* _Excerpt to read_:

______________________________

Getting Smart: Applying Continuous Delivery to Data Science to Drive Car Sales
Published: March 01, 2017
Pricing second-hand cars is a complex procedure: there are many factors that affect a vehicle’s worth and customers’ tastes change quickly.
AutoScout24, the largest online car marketplace Europe-wide, wanted to get ahead of the field by developing an accurate price evaluation tool that updated continuously. Many companies use this type of predictive analytics capabilities internally, but shy away from using them for customer-facing services, because of the complexity.
Working together, AutoScout24 and Thoughtworks were able to develop a constantly updated price evaluation tool that delivers superb performance and scalability, using a Continuous Delivery approach to predictive analytics. We implemented automated verification using live test data sets in a continuous delivery pipeline to enable us to release model improvements with confidence at any given time.
It had previously developed price evaluation tool, which based price recommendations on current active listings. This pricing engine used a machine learning approach that often draws a linear relationship between the vehicle price and certain factors—such as the vehicle age or the mileage.
But this tool couldn’t take into account real world prices. AutoScout24 needed a pricing tool that could make accurate price predictions based on constantly changing information.
But now, with the price evaluation tool we needed a prediction model that would be continuously integrated into live operations. This posed a significant challenges for our data science team: we needed to ensure that the system could handle performance requirements, without needing manual performance optimization or sacrificing prediction accuracy.
To achieve that result, we realized there was an opportunity to take a Continuous Delivery approach to predictive analytics. Typically, concepts such as Continuous Delivery, Test-Driven Development and Consumer-Driven Contracts are increasingly common in software engineering. They’re almost unheard of in data science practice.
The first stage of this transition was to divide the monolith into verticals that are managed by autonomous development team, each covering specific functions. These verticals are so-called self-contained systems.
It was decided to implement the price evaluation tool as a single microservice, operated on Amazon Web Services (AWS), using the Play Framework to deliver the greatest flexibility.
[German homepage of the new price evaluation tool]
To improve price evaluation performance, AutoScout24’s data science team evaluated various machine learning approaches. Given the challenges they faced, they decided that a Random Forest approach would work best.

______________________________

* _Problem 1_: In the article on AutoScout24's price evaluation tool, which machine learning approach did the data science team decide would work best?
* _Problem 2_: Please extend the article on AutoScout24's price evaluation tool, picking up after its final sentence.

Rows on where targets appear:
______________________________

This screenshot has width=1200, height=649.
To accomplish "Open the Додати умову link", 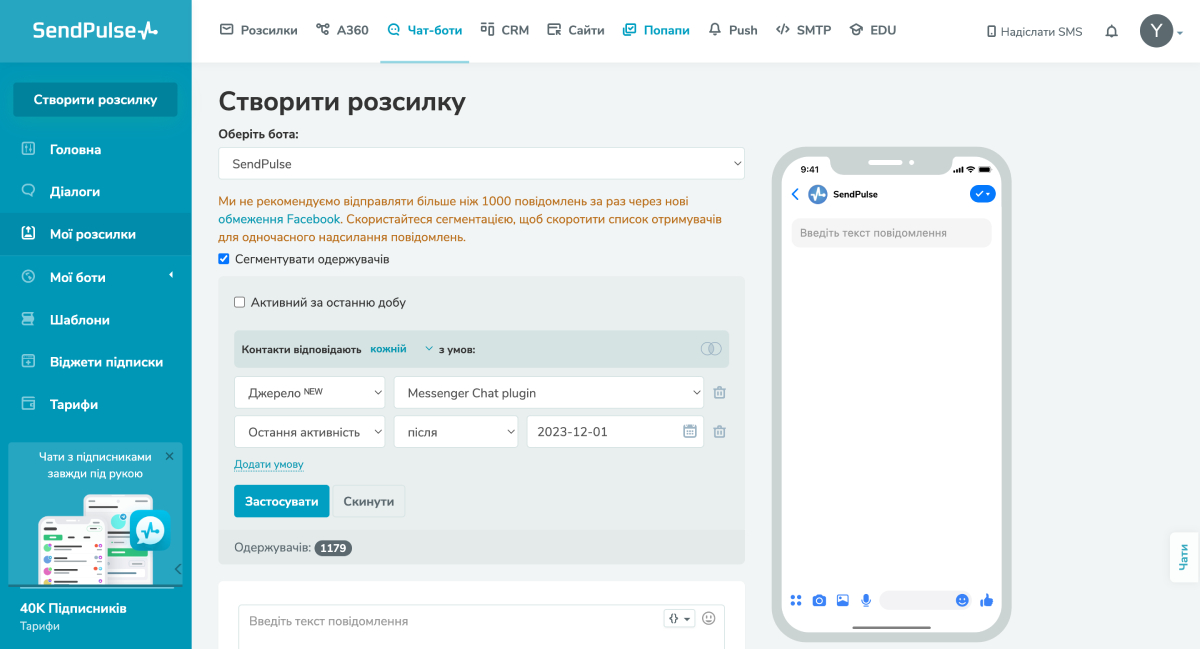I will click(269, 465).
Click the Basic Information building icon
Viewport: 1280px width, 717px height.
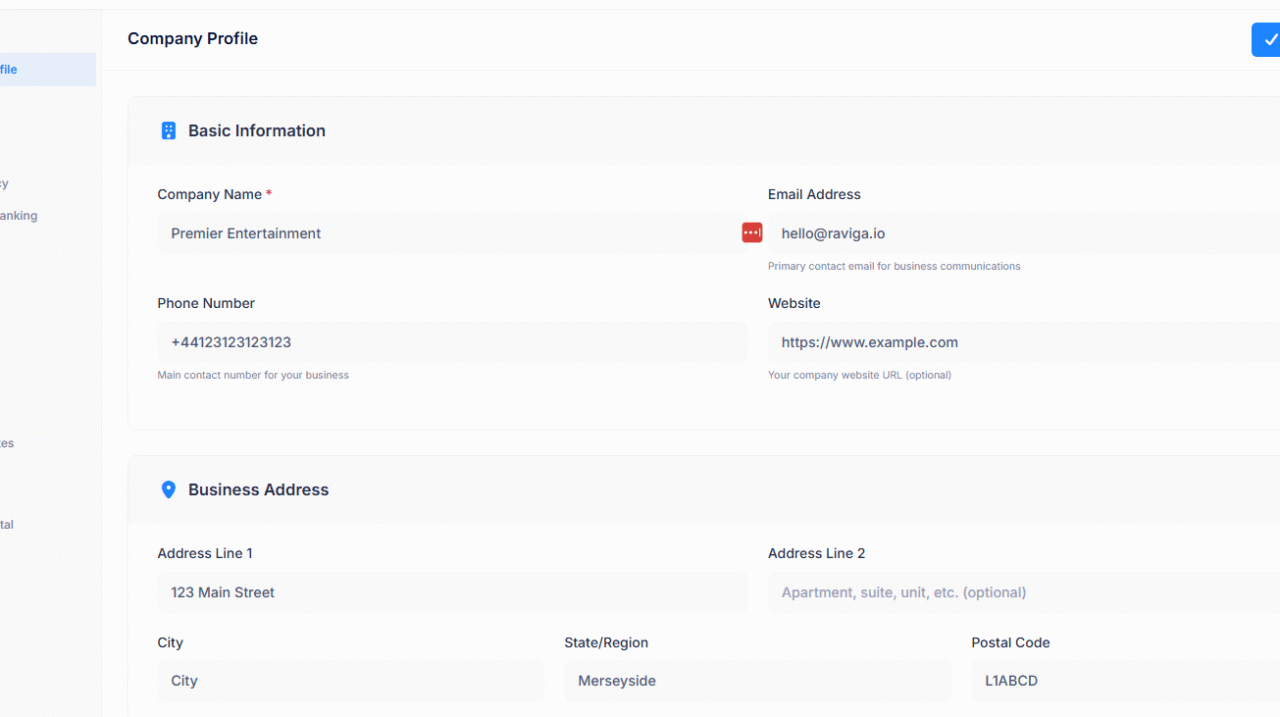[x=168, y=130]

______________________________

* _Right answer 1_: A Random Forest approach.

* _Right answer 2_:
Random Forest is a supervised machine learning approach based on decision trees, which effectively counteracts the overfitting of other decision tree-based approaches. One big benefit is that it minimizes the chances that the prediction model only produces good results with input very similar to the learning data sets.
[An exemplary price evaluation decision tree]
We used the statistics programming language “R”, which has random forest libraries available, to develop an initial model training script. This script processes and cleans the raw vehicle data from recent years and then generates a price prediction model.
That meant the price model whose training we specified in R needed to be able to automatically transfer to the production system, without changing its behavior.
One obvious solution was to provide the price model directly in an R runtime via an appropriate service, which is then accessed from a Play Framework front-end application via a REST API. Unfortunately, the open source version of the R runtime is not capable of multi-threading which makes it virtually impossible to scale to multiple parallel user requests.
We therefore decided to use H2O, an open source Java-based predictive analytics engine that can be easily integrated with the Apache projects Hadoop and Spark. It also connects to other programming languages popular in the big data field, such as Python and R.
As H2O provides its own implementation of Random Forest, it was a straightforward task to train a random forest-based price prediction model using H2O. That prediction model can then be executed in a cluster using the H2O engine and can be accessed via an API.
H2O also offers the option of exporting a fully trained prediction model completely to Java source code. In the case of our random forest price models, however, the compiled JAR files are very large, with several gigabytes per country.
This happens because the decision trees combine the model's logic and data. The accuracy and size of the model are linked, because both are largely determined by the configured maximum height of the decision trees.
Furthermore, we could fully utilize the already available scaling mechanisms of both the JVM (thread pools, concurrency) and of AWS. The Play Framework builds heavily on Java's non-blocking I/O support. With Elastic Load Balancers (ELBs) and Autoscaling Groups (ASGs), AWS provides the option of automatically and load-sensitively lifting new EC2 machines using the same web application and distributing the load over these machines.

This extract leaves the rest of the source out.